James Moor’s argument (based on Anita Allen and Ruth Gavison) for “restricted-access privacy” suggests that rather than arguing for any intrinsic value to privacy, it is more useful to rely on situational ethics, differentiating, for example, between naturally private and normatively private in order to create clear guidelines for situations where limited data intrusion is permitted.Footnote 47
James Childress argues for a presumptivist approach that engages the public, that is, emphasizes social collaboration. He argues that the engagement of the public in public health deliberation is an indispensable part because members of society are political and social stakeholders.Footnote 48 This implies that the ethics of trust is a question of discourse ethics in the Habermasian sense, through which the categorical imperative becomes a collective imperative. Jürgen Habermas’ participatory dialog implies a pre-acceptance of trust (of participants to enter the dialog meaningfully and sincerely and to embark on cooperative actions that will feed back to our subjective belief systems). In this instance of social collaboration, the intention of the speaker relies arguably on trust.Footnote 49 Both speaker and hearer trust in the authenticity of illocution and on the rational motivation for developing agreed norms. Thus “agreement in the communicative practice of everyday life rests simultaneously on intersubjectively shared propositional knowledge, on normative accord, and on mutual trust.”Footnote 50
Critics of Habermas point to the over-optimistic nature of the view that those engaged in dialog will be capable of reason, and of truthfulness. Yet without that aim, discourse is doomed, like the species, to fail. Trust enhances cooperation; trust requires citizen engagement in the parameters and privacy incursions inherent in protecting their safety, thus limiting governmental ability for biosurveillance in its negative sense.

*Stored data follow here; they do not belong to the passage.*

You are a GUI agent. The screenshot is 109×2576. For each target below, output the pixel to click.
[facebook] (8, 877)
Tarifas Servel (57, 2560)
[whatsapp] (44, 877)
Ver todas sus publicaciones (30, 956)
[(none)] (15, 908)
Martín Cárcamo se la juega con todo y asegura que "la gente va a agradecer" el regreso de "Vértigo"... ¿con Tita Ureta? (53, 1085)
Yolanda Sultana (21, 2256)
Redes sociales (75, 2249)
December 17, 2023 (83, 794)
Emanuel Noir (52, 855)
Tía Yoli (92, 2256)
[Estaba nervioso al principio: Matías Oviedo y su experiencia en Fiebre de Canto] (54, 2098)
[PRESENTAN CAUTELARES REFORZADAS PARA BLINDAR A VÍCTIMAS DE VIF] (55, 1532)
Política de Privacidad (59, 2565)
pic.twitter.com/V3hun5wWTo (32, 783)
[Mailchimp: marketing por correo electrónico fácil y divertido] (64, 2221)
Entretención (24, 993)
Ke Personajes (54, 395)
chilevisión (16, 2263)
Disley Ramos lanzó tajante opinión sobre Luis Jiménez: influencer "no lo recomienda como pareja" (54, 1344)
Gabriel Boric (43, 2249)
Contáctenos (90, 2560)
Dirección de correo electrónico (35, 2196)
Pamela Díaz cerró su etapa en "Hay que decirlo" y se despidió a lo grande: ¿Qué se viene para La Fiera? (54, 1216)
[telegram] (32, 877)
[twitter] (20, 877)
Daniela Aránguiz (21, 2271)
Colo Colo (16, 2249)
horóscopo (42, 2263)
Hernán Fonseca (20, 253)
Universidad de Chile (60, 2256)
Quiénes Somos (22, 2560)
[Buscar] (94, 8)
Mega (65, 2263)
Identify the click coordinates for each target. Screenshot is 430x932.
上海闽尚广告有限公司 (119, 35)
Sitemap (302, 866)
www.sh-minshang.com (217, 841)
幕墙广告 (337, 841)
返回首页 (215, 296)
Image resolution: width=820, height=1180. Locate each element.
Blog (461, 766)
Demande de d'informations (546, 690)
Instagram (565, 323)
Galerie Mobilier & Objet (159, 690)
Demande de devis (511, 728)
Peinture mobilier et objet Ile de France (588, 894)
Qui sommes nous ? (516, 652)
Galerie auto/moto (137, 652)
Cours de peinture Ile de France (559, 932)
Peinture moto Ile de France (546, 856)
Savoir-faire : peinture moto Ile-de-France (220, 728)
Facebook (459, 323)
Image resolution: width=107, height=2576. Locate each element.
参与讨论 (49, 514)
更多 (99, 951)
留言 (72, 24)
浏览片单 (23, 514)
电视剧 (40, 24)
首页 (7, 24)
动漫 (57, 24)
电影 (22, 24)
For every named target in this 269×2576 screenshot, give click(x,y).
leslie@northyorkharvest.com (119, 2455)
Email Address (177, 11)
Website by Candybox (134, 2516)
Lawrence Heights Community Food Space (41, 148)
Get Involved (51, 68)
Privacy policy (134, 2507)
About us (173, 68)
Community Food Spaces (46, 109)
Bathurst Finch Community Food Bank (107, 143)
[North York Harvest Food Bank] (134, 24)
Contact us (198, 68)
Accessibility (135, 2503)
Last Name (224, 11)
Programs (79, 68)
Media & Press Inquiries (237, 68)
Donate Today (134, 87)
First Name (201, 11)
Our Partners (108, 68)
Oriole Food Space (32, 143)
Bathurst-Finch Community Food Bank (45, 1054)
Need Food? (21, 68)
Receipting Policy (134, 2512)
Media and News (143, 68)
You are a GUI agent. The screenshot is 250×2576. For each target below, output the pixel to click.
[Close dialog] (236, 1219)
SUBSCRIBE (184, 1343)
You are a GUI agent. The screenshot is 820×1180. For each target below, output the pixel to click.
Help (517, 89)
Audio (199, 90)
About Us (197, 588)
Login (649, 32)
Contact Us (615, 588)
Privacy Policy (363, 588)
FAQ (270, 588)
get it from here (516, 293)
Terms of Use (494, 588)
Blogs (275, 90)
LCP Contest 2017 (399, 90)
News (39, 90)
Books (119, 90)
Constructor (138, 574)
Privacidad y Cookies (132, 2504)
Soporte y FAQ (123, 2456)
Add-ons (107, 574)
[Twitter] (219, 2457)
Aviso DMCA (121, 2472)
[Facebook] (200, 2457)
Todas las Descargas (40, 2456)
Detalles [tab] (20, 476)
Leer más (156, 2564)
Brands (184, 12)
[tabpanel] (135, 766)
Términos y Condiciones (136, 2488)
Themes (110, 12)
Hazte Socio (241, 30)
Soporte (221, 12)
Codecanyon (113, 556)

Justified trust may secede to the ethical question of which kind of trust is better here—truth-directed or end-directed.Footnote 51 Trust can be seen not as ideal but as useful within interrelational, dialog-oriented ethical praxis with specific utility. End-directed trust can be seen as short-term and as reliant on citizen autonomy. Such social compliance, necessary for public health measures to succeed, ignores the issue of rational trust for a trust one can live with, one that reassures and can be seen, therefore as undermining its own premise.
Autonomy within participatory dialog therefore becomes key.Footnote 52 Reminders of citizen autonomy to citizens locked in fortress Australia would be a healthy, albeit currently missing, strategy, as well as key to building public trust in pandemic management, especially of personal data.